> About this exercise
Resume the personal account of the night the Berlin Wall fell, continuing after its last sentence.

> Page extract
_ _ _ _

One November night in Berlin, I gave away my trousers.
It was in 1989. I happened, by chance, to be there, on business, when massive protests, on both sides of the Berlin Wall, culminated in the end of the East German Government and the Wall came down.
I watched the East German equivalent of a JCB push over a huge slab of concrete wall, like a draw-bridge and people piled through the gap, into the West. A young East German made a bee-line for me, gave me a bear-hug and started a conversation in perfect English.
I was wearing a pair of Levi 501 jeans, with a metal button, fly-front… no zip. He’d never seen a pair for real. With his friends and my business colleagues, we spent the rest of the night doing what you always do in a revolution… stay up all night and drink beer.
The next morning we all went to my hotel for the German equivalent of a full-English. I was heading home and I changed out of my jeans into biz-suit and gave the 501's to my new East German friend.
You’d think I’d given him the Crown Jewels. Alas, I never heard from him again. Life moved on.

_ _ _ _

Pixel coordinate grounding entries
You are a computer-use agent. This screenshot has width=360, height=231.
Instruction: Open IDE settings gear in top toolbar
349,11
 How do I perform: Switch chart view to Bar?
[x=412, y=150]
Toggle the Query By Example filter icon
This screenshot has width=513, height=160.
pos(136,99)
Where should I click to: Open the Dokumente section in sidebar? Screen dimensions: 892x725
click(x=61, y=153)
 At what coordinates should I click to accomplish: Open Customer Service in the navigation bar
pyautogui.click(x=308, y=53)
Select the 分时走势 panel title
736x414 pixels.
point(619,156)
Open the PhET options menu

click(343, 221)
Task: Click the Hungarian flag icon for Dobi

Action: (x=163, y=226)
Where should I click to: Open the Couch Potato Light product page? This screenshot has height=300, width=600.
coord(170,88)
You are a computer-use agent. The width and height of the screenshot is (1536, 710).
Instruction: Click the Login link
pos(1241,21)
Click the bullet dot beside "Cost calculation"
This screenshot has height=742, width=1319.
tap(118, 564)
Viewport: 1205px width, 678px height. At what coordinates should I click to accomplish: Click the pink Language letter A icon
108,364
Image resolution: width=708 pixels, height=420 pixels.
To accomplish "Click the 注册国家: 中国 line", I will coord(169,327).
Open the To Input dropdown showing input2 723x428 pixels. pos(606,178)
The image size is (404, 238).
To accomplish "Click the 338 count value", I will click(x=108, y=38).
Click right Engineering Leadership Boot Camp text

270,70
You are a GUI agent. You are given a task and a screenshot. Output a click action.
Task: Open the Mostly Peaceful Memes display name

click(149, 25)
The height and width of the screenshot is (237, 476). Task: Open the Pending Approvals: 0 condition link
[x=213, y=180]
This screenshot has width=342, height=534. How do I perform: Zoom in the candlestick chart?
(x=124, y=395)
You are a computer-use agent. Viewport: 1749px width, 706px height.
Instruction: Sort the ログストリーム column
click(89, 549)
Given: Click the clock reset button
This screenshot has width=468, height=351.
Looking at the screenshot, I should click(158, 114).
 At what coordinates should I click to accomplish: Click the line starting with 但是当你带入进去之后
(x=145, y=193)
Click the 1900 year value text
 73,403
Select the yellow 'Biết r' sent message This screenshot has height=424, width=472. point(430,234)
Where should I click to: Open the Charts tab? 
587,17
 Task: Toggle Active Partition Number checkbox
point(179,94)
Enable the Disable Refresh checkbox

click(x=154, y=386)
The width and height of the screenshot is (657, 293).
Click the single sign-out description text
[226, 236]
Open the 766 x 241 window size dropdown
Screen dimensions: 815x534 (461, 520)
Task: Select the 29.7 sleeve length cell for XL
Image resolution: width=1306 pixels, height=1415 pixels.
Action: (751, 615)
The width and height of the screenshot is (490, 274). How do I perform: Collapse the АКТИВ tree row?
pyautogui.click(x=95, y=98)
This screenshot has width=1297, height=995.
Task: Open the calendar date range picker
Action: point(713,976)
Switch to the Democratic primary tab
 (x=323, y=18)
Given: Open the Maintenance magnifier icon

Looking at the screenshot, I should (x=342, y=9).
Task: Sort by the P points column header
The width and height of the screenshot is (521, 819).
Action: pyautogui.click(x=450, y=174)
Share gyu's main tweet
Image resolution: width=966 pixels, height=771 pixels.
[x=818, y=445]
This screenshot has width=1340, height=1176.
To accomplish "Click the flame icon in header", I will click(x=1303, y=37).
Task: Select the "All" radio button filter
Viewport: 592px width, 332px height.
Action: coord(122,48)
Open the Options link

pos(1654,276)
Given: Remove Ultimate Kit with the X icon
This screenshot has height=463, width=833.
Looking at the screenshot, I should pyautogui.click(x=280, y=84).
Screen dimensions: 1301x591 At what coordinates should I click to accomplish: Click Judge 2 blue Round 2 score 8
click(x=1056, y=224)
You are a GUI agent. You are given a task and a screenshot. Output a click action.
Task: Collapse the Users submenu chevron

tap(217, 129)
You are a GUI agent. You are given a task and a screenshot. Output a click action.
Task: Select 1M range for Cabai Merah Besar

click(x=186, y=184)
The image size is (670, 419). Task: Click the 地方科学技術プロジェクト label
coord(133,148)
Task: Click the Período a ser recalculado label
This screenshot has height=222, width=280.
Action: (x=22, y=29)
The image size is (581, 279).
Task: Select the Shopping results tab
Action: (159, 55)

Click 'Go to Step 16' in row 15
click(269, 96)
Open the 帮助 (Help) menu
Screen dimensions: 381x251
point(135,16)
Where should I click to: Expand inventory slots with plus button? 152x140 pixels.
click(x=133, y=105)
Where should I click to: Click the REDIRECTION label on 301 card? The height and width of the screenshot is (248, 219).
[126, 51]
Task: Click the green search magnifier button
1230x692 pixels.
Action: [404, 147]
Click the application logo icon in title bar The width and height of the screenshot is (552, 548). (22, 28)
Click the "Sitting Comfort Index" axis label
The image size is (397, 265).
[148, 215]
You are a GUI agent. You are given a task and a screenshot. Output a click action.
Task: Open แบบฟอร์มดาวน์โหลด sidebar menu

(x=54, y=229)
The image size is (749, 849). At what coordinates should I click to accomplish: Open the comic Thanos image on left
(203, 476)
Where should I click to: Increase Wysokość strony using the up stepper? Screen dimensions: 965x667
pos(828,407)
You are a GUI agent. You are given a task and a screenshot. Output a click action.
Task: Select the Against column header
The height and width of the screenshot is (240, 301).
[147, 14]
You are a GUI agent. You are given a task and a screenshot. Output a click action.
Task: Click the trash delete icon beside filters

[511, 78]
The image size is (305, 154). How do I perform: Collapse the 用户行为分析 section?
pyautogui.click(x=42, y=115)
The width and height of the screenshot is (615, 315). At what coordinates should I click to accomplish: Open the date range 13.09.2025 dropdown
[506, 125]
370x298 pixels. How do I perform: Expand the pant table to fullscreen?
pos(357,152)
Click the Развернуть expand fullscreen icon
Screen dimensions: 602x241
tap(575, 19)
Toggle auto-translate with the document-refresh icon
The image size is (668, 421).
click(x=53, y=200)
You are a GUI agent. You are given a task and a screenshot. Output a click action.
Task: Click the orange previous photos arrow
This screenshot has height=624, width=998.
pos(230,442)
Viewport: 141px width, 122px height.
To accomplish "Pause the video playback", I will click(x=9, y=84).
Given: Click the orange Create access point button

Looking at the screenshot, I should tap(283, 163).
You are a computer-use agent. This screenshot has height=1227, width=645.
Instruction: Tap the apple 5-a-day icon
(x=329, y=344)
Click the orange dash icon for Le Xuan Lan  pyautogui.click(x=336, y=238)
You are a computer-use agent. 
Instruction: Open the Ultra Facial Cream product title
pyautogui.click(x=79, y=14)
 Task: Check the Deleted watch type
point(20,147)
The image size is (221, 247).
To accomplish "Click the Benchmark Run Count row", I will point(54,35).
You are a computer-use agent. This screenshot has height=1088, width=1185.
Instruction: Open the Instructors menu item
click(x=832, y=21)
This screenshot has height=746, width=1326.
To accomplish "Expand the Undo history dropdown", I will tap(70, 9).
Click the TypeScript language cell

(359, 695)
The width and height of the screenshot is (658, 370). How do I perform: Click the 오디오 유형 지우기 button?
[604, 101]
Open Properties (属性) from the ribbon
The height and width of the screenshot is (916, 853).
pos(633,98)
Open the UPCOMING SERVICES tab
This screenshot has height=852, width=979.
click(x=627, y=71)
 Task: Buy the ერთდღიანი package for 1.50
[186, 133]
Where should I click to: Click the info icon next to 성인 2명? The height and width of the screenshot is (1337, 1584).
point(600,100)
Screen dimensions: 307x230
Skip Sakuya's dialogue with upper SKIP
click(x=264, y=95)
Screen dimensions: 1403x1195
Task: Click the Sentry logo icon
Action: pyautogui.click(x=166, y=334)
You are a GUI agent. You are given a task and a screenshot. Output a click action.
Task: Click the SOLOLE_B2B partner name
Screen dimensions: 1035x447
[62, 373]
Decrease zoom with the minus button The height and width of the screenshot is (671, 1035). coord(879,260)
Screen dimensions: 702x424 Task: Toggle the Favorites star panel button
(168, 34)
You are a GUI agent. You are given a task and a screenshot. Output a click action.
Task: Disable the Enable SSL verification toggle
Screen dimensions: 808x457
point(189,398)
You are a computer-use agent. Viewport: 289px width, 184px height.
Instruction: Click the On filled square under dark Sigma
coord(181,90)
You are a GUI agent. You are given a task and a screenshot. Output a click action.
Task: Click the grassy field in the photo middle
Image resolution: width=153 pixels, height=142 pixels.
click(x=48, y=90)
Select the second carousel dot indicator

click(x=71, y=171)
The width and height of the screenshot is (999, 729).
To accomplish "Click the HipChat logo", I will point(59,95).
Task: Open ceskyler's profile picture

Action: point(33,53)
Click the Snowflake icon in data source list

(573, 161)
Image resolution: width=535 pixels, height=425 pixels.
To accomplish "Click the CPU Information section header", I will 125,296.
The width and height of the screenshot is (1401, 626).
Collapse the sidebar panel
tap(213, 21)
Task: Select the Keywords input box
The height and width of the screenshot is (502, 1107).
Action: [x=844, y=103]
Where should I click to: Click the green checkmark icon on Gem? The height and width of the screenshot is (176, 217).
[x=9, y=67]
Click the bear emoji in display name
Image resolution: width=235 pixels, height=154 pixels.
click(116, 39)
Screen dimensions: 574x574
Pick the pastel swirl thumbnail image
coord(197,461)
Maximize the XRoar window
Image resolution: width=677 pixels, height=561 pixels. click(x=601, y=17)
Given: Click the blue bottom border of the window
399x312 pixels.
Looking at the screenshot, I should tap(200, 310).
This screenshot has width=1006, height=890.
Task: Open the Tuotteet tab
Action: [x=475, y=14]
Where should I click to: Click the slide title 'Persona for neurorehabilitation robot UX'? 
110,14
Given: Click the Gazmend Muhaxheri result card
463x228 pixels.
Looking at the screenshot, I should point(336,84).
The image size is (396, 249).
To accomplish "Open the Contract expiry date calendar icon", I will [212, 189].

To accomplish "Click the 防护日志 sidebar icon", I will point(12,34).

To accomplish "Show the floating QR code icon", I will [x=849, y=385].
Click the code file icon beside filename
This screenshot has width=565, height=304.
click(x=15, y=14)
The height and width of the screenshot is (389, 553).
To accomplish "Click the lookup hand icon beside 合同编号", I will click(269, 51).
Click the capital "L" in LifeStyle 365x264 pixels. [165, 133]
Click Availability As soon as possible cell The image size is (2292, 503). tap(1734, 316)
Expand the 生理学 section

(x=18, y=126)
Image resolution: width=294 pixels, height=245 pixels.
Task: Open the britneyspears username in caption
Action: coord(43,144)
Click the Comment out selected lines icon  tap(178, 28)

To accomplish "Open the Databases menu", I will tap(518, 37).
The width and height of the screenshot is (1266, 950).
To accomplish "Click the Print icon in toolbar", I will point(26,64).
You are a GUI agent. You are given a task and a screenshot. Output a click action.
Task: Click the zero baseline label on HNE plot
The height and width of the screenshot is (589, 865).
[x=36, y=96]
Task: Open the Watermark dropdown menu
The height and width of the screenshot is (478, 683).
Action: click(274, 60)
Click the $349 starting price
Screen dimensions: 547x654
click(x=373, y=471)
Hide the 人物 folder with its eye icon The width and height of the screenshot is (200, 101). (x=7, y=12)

_ _ _ _

> Result below
The East German State had learned what every organisation must learn and every manager must know; treat people badly and in the end, they get their own back.
All of this was happening whilst, on the other side of the world, Lester Bittel was underlining these points with the observation that management sometimes;
‘…has a tendency to underestimate the ability of workers to effectively contribute to the decision making processes and those that don’t, do better.’
Note to politicians; it’s called democracy.
About the same time, a business management book was causing a stir. It was a masterclass in the power of workplace democracy.
It looked carefully at the differences between US and Japanese management styles and how they contributed to the Asian economic boom.
Japan had the highest productivity in the world and the US was in decline. What was happening?
The answer had nothing to do with technology, or computing, investment or robotics. The answer was simple; how you manage the people makes the difference that people can make.
‘This, [the Japanese] is a managing style that focuses on a strong company philosophy, a distinct corporate culture, long-range staff development and consensus decision-making…’
Ouchi demonstrates that results in lower turn-over, increased job commitment, and dramatically higher productivity.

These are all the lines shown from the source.